I Wish It Could Be Christmas Everyday – The Best of Wizzard

It’s a strange quirk of British popular culture that three groups from the early 1970s – Slade, Mud and Wizzard – return unfailingly to the airwaves each December and remind us that fifty years ago there was a thing called glam rock.

This platform-heeled triumvirate of power chords, glitter and sleigh bells are colourful remnants of a gaudier time, suspended in aspic by the nostalgia of Christmas. You might think of them as the congealed salads of popular music.

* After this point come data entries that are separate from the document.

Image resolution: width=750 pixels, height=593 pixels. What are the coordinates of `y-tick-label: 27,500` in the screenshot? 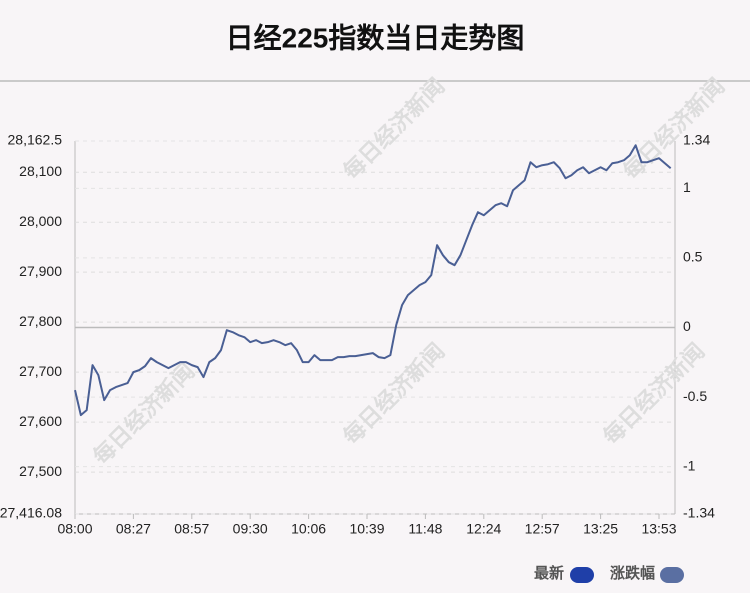 It's located at (40, 471).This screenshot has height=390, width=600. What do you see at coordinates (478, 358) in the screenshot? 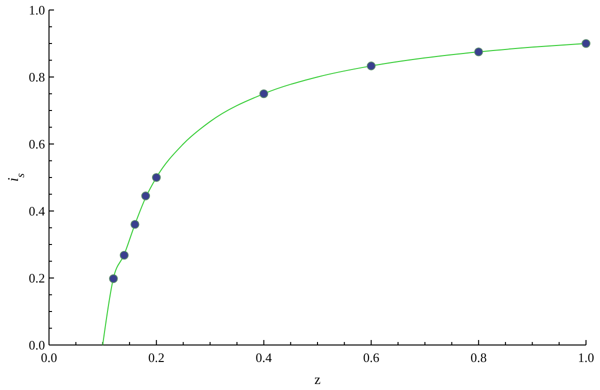
I see `x-tick-label: 0.8` at bounding box center [478, 358].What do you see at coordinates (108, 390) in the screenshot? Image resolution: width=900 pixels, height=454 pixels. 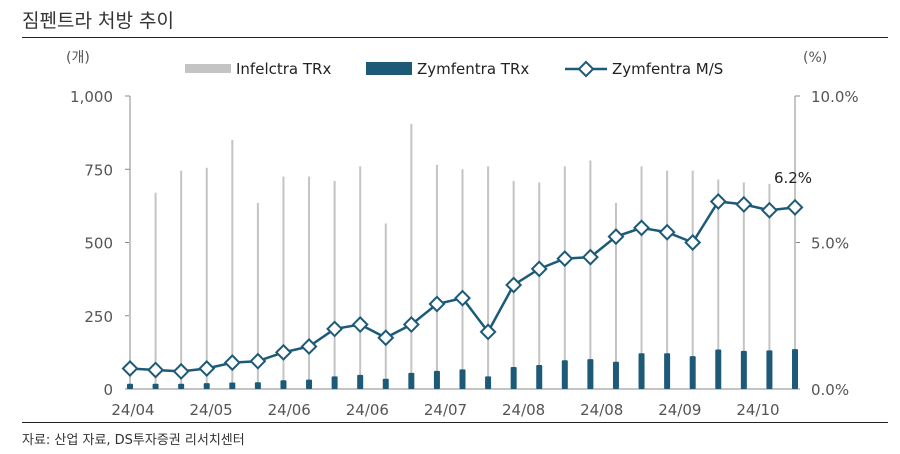 I see `left-axis-tick-label: 0` at bounding box center [108, 390].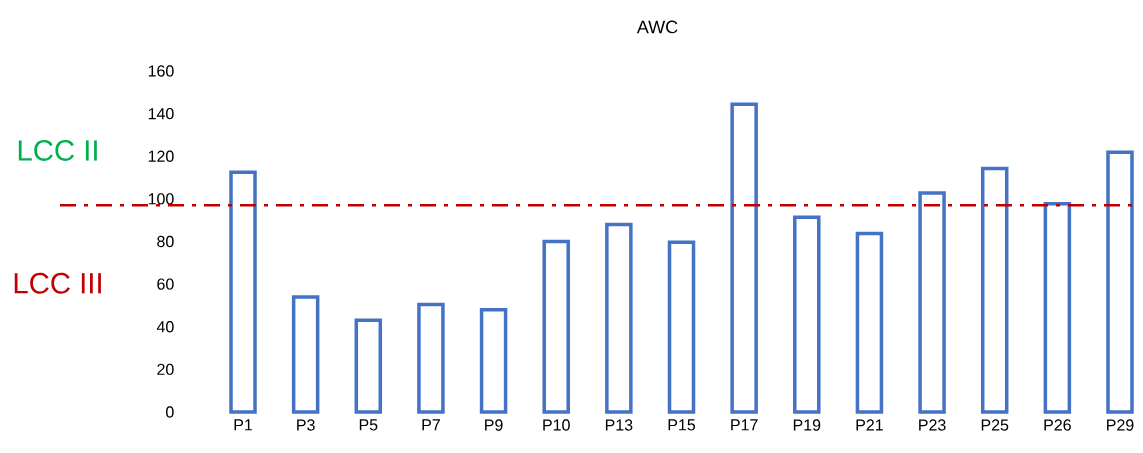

I Wish It Could Be Christmas Everyday was far from Wizzard’s only hit, in fact it’s not even their biggest in chart terms. See My Baby Jive and Angel Fingers had both been number ones for the band in 1973, but IWICBCE was pipped to the no. 1 spot that year by Slade’s rollicking Merry Christmas Everybody.

But in the popular imagination Wizzard will forever be associated with Christmas and Christmas alone. Singer Roy Wood’s resemblance to a slightly maniacal, electric kool aid Santa Claus might have more than a little to do with it, but his musical legacy goes way beyond Wizzard.

The Guardian’s Alexis Petridis puts it best: “There are worse fates for a musician than to write a song so indelible that it becomes part of the fabric of national life, but Wood’s latterday image as a hirsute bringer of seasonal jollity does seem to undersell his talent quite dramatically.”

A founding member of both ELO and The Move, Wood’s place in posterity was already assured as the writer of, among many other hits, Flowers In The Rain, famously the first song ever to be played on BBC Radio 1 when it launched in 1967.

The version of IWICBCE you hear on radio and TV every Christmas isn’t actually the 1973 original. In 1981 EMI had plans to re-release the song and try to improve upon its no. 4 peak, but had to admit to Wood that they had lost the masters.

The song was hastily re-recorded from scratch, with Wood playing every instrument and a new children’s choir drafted in from a school next door to the studio. It peaked at no. 41. But streaming has seen IWICBCE steadily improve its chart peak every year for the last decade. There’s still time Roy!